También deja una enseñanza muy concreta sobre el exilio venezolano en España, o mejor dicho, sobre una parte de su expresión pública más visible. La comunidad movilizada en Madrid arrastra dolor, rabia, memoria y una sensación de despojo que atraviesa casi cualquier acto de estas características. Todo eso se entiende. Lo que no se sostiene es convertir esa emoción en patente de corso verbal. Precisamente cuando una causa quiere presentarse como democrática, necesita distinguirse del barro, no revolcarse en él. Y en Sol, durante unos segundos que acabaron siendo larguísimos, esa distinción se perdió por completo.

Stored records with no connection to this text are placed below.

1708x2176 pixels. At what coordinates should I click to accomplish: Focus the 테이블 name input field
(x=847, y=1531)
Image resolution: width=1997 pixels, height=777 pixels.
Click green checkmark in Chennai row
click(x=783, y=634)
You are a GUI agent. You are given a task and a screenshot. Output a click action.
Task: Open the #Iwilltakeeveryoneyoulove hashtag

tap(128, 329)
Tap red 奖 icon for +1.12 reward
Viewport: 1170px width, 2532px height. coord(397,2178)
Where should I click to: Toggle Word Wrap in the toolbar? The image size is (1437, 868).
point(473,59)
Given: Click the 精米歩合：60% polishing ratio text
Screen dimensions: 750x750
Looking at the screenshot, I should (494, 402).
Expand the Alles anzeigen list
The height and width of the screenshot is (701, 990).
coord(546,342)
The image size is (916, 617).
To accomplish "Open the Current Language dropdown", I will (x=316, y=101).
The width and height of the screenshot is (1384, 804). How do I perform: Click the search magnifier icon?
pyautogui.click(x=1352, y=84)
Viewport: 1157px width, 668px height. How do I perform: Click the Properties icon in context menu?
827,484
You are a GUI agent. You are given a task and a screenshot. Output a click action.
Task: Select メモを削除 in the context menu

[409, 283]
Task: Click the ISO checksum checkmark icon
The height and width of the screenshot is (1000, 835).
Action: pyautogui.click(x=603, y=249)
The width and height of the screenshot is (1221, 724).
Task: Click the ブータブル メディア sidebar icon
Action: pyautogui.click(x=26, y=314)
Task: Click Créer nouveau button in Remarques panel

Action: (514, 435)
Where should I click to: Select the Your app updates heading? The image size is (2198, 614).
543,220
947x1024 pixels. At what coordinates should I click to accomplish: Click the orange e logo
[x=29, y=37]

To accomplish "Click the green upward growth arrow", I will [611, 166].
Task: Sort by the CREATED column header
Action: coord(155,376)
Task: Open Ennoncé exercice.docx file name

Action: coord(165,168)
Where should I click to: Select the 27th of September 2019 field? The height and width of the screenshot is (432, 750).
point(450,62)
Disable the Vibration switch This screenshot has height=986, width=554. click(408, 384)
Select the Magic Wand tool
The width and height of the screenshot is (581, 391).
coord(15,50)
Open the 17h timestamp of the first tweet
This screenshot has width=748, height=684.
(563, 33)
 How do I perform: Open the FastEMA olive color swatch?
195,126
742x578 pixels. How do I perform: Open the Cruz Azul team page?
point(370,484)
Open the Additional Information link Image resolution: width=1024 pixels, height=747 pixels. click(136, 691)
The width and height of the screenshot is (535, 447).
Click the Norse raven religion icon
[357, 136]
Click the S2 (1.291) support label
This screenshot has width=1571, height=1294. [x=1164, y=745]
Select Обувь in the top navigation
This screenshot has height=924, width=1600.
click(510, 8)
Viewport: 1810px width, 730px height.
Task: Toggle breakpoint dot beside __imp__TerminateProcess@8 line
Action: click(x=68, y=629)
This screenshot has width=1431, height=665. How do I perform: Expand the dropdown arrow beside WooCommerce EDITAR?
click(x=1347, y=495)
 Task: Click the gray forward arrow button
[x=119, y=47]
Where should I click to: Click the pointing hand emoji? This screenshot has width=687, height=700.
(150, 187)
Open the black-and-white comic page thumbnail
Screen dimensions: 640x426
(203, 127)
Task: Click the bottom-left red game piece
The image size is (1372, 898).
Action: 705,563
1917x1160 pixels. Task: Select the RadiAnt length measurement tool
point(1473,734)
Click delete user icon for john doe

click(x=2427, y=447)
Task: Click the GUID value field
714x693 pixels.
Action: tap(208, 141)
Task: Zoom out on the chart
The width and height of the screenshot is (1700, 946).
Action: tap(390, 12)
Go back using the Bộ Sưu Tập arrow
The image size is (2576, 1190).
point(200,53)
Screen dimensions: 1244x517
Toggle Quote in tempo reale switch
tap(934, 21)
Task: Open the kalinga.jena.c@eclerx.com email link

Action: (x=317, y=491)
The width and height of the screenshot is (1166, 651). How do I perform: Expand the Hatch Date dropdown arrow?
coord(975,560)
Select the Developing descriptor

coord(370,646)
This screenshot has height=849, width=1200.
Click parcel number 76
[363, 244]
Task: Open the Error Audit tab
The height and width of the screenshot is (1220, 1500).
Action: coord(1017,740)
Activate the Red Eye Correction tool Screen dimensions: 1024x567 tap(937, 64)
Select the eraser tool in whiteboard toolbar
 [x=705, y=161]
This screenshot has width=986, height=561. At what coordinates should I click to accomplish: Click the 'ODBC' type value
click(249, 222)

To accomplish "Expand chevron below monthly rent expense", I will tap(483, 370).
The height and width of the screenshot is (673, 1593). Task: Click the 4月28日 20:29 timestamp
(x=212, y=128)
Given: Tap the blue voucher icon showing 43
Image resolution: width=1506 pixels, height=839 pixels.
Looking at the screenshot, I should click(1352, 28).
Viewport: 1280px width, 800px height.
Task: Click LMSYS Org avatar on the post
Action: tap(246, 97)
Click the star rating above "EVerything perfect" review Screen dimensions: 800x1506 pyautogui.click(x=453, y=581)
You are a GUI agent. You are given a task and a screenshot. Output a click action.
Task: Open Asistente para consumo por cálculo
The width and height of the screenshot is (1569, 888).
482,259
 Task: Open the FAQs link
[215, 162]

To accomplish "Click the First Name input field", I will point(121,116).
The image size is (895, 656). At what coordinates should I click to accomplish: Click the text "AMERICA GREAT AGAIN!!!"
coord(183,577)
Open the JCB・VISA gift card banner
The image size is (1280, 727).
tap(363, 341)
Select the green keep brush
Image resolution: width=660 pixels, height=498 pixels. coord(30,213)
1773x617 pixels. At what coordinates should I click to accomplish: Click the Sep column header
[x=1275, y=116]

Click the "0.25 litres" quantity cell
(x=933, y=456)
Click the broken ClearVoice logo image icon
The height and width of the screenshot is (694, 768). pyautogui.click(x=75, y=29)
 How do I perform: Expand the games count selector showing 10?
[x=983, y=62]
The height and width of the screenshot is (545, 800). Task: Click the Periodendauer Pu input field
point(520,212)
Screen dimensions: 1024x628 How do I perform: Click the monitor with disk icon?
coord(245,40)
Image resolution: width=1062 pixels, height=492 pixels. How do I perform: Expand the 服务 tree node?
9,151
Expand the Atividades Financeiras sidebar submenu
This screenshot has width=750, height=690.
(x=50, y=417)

La visita de Machado había sido preparada como una escena de legitimidad, homenaje y promesa política. Acabó convertida en un caso sobre límites, sobre responsabilidades y sobre el modo en que un acto multitudinario puede venirse abajo por la incapacidad de frenar a tiempo lo que nunca debió ser jaleado. El nombre de Carlos Baute queda hoy en el centro de esa historia porque su intervención fue el punto exacto en que la plaza dejó de ser solo plaza y pasó a hablar desde el escenario. Y ahí ya no cabía esconderse detrás del entusiasmo, ni de la emoción, ni del argumento de que eran miles y nadie controla una multitud. El micrófono, al final, sí lo controlaba alguien.

Más allá del ruido de estas horas, el hecho central es muy simple y muy serio. En Madrid, durante un acto pensado para exhibir apoyo a María Corina Machado, se escucharon cánticos racistas contra Delcy Rodríguez; Carlos Baute les dio altavoz desde el escenario; la Embajada de Venezuela condenó lo ocurrido y pidió disculpas; la izquierda madrileña exigió una respuesta política; y Machado terminó rechazando públicamente esas expresiones. Todo lo demás —el uso partidista, la explotación propagandística, la guerra de relatos entre bloques— vendrá después. Pero esa secuencia ya ha quedado fijada. Y es esa, no otra, la que explica por qué un viaje pensado para reforzar una figura terminó, de pronto, oliendo a pólvora mojada.